Jouer Juliet and Romeo à 76 et 66 ans



Sian Phillips et Michael Byrne dans Roméo et Juliette
photo de Donald Cooper  The Guardian

Voici un billet de Flora qui est allée voir Roméo et Juliette dans une mise en scène... pour le moins originale!. Flora est écossaise. Vous la reconnaîtrez quand elle écrira dans Ma Librairie au logo représentant le drapeau écossais. Universitaire, elle connaît aussi bien la langue française que sa langue maternelle.
Jouer Juliet à 76 ans et Romeo à 66… Inconcevable!  Mais l’an dernier, Sian Phillips et Michael Byrne, tous deux vétérans de la scène britannique, ont réussi  le coup dans une réalisation de Juliet and her Romeo pour le Theatre Royal à Bristol. Qui plus est, Phillips, dont la belle structure osseuse du visage résiste à une maigreur cadavérique, n’avait jamais joué la jeune infortunée de la famille Capulet.
- « Même à 19 ans j’ai  toujours paru trop vieille : j’aurais pu passer pour une femme qui aborde la trentaine. »
Tom Morris, metteur en scène et directeur artistique du théâtre avait conçu l’idée de cette adaptation avec son homologue, Sean O’Connor.  Juliet et Romeo habitent tous deux dans une maison de retraite, Juliet dans l’aile luxueuse réservée aux nantis, Romeo dans l’aile miteuse des SDF où (fidèle au texte de Shakespeare) il essaye (vainement) de séduire Rosaline, cette fois-ci une des assistantes sociales. Les futurs amoureux "seniors" se retrouvent lors d’un thé dansant (ou peut-être "danse macabre"), et c’est le coup de foudre.  Hélas, la fille de Juliet a d’autres idées. Les frais de l’hébergement dans la maison de retraite sont onéreux et elle a repéré un vieux monsieur distingué et riche (qui s’appelle Paris) qu’elle destine pour sa mère avec un froid calculateur  digne de Marivaux.

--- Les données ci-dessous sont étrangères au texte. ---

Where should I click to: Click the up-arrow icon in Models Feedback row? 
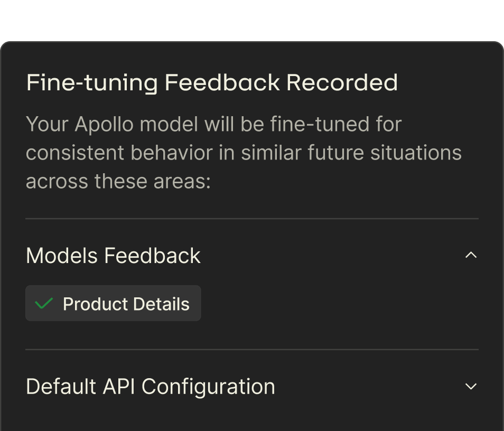tap(470, 256)
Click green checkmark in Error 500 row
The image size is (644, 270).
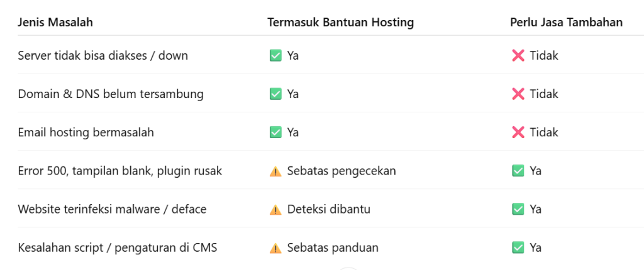pos(518,171)
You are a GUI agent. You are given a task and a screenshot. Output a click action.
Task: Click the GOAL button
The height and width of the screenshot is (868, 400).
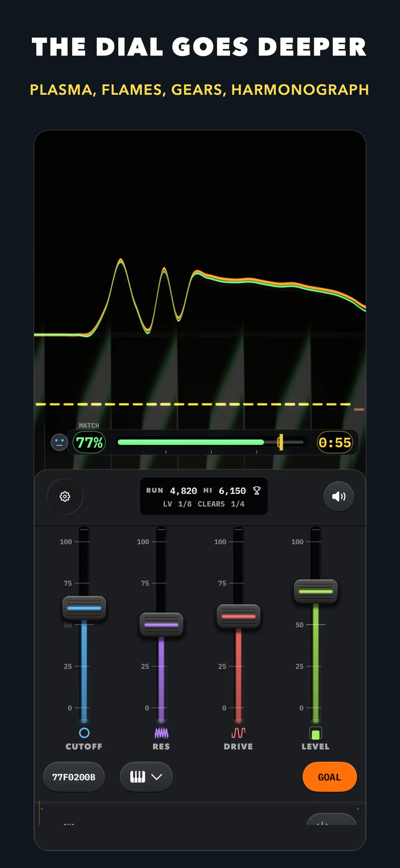point(330,777)
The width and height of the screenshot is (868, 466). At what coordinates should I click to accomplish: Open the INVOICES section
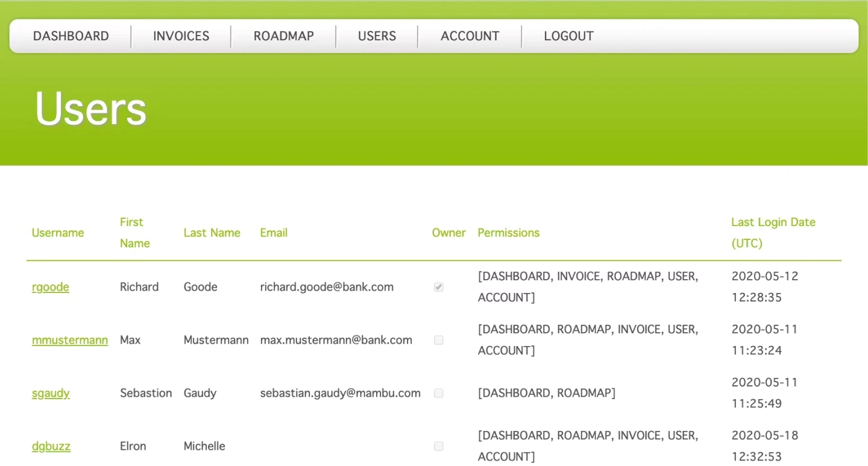[x=181, y=36]
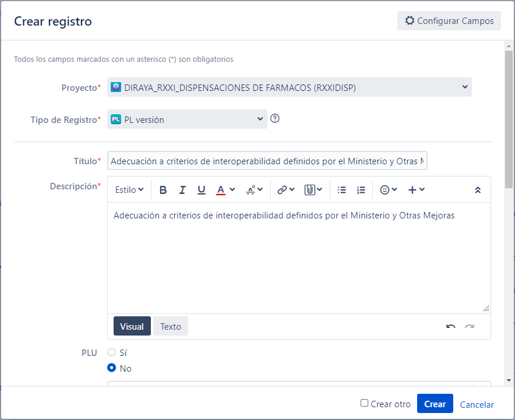Switch to the Visual editor tab
515x420 pixels.
tap(132, 326)
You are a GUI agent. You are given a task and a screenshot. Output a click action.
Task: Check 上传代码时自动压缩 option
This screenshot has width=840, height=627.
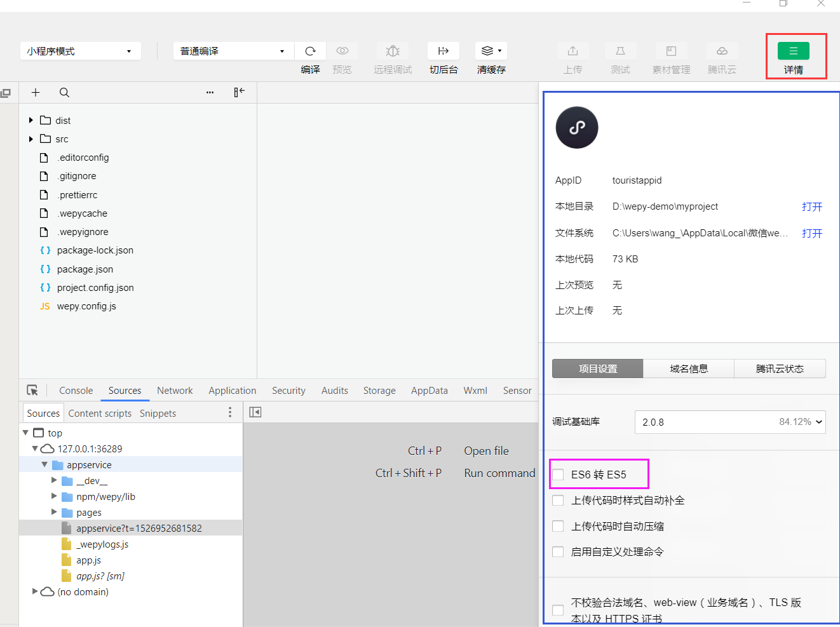[558, 526]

Jusque-là, on croit voir une pièce contemporaine inspirée par Romeo et Juliet- souvent très drôle  mais avec un fond sérieux qui met en relief un problème de plus en plus actuel. Mais insensiblement cette amitié naissante entre Juliet et son Romeo évolue vers un amour passionnel vécu dans la clandestinité devant l’opposition des deux familles. Du coup on se rend compte – non sans un petit choc – que dans ce triste décor de fauteuils roulants, de cannes et de lunettes oubliées on entend les vers familiers de Romeo et Juliet, encore plus émouvants que lorsqu’ils sont prononcés par les amants éternellement jeunes et "star-cross’d" de Shakespeare.  Après une exposition relativement courte, le texte reste presque inchangé mais étrangement renouvelé.  S’il est un peu surprenant de voir Romeo attaquer Tybalt avec un déambulateur avant de l’étouffer avec un coussin, la tendresse touchante et digne de Byrne envers sa Juliet maintient la tension dramatique et empêche le dénouement  de tomber dans l’absurde. Au contraire, on a même l’impression de découvrir comme pour la première fois le tragique de cette pièce trop connue. L’interprétation remarquable de Phillips et Byrne réussit à nous convaincre que l’épanouissement d’un dernier amour n’est pas moins précieux qu’une première passion et que sa perte n’en est pas moins déchirante.